I was diagnosed with pemphigus vulgaris 24 years ago. It is a blistering disease which destroys the skin, and it has been around for hundreds of years. Before steroids it was 90% fatal.I had a rare case of it and ended up hospitalized for receiving large doses of prednisone administered by IV. The damage to my body was tremendous, but a large percentage of it was eventually reversed. Seven years later I was in full remission and have remained so ever since.
How could I possibly "self heal" this disease?
Are you saying you healed with steroids? How did you go into remission?
The steroids stopped the attack on my skin and halted the progression of the disease. With that in check my skin strengthened and healed on its own properly. I then went on a years long journey of tapering down the steroids and taking other meds as 'steroids sparing' drugs. I had a small flare-up of the disease 2 years later, upped the steroids again, and then continued the tapering and other meds. I also started 5 years of IViG treatments (intravenous immunoglobulun), which is now the go-to treatment for pemphigus and other autoimmune diseases. All told it was 7 years until full remission. The disease was triggered by me taking an ACE inhibitor for borderline high blood pressure. Needless to say I stayed as far from "the jab" as I could.
I must admit have had little interest in dermatological issues, but am always trying to expand my understanding.
This is very interesting-@remnant Md., if you’re still following comments, what are your thoughts on late onset type 1 diabetes?

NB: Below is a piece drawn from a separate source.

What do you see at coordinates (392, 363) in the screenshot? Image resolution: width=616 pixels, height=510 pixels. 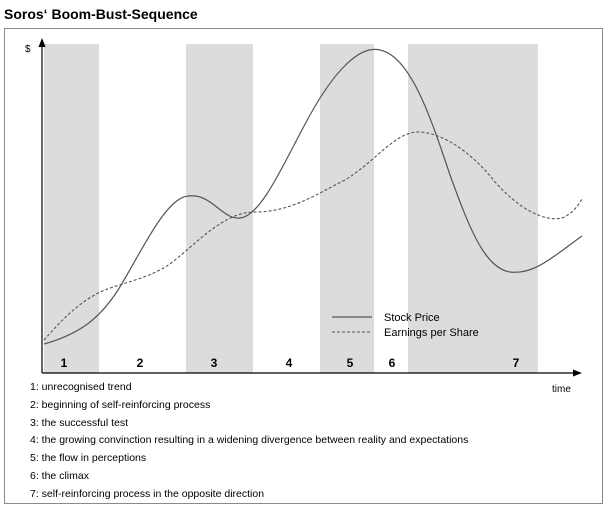 I see `phase-label-6: 6` at bounding box center [392, 363].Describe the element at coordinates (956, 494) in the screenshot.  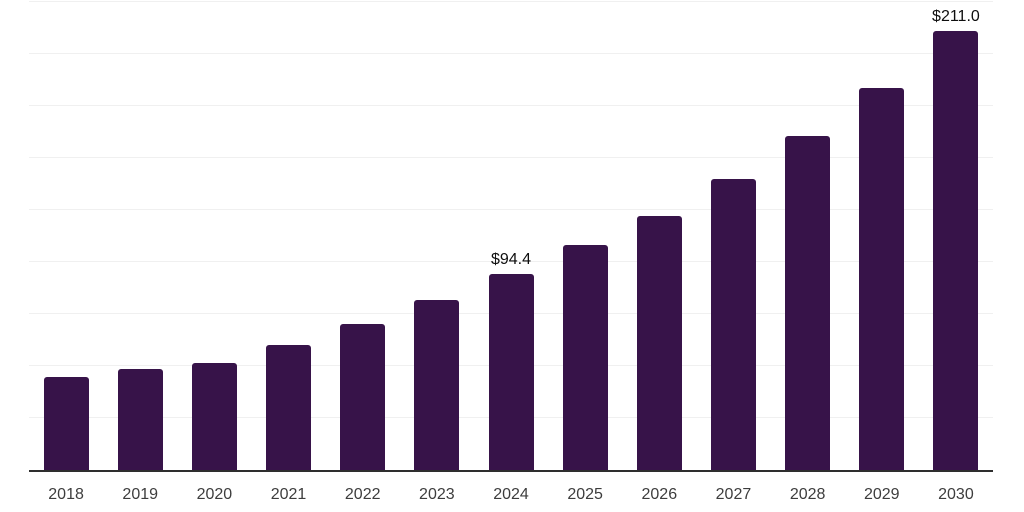
I see `x-tick-2030: 2030` at that location.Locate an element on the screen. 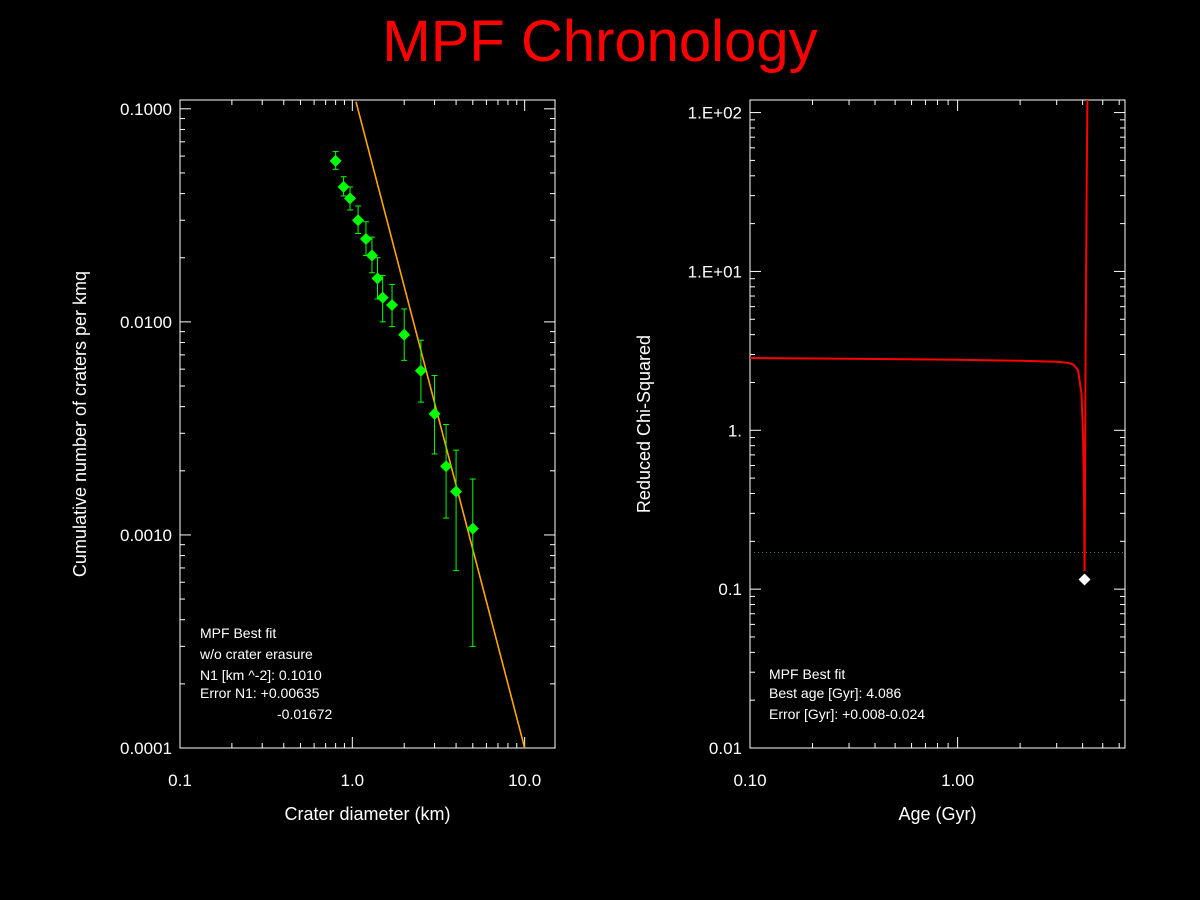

My husband was diagnosed at 60. He’s healthy and fit. “Autoimmune diseases “ such as celiac, lupus, Addison’s run strong in his family. He’s so miserable I want to help but can’t. I’m suspicious it was a result of covid ( illness, not shots as he didn’t get them). Would love to hear from you.
Hard to tell without a thorough history, but as the article suggests I would be highly suspicious of anyone that tells you "your body is attacking an organ for no reason." I trust the majesty of human physiology more than anyone who would tell me that.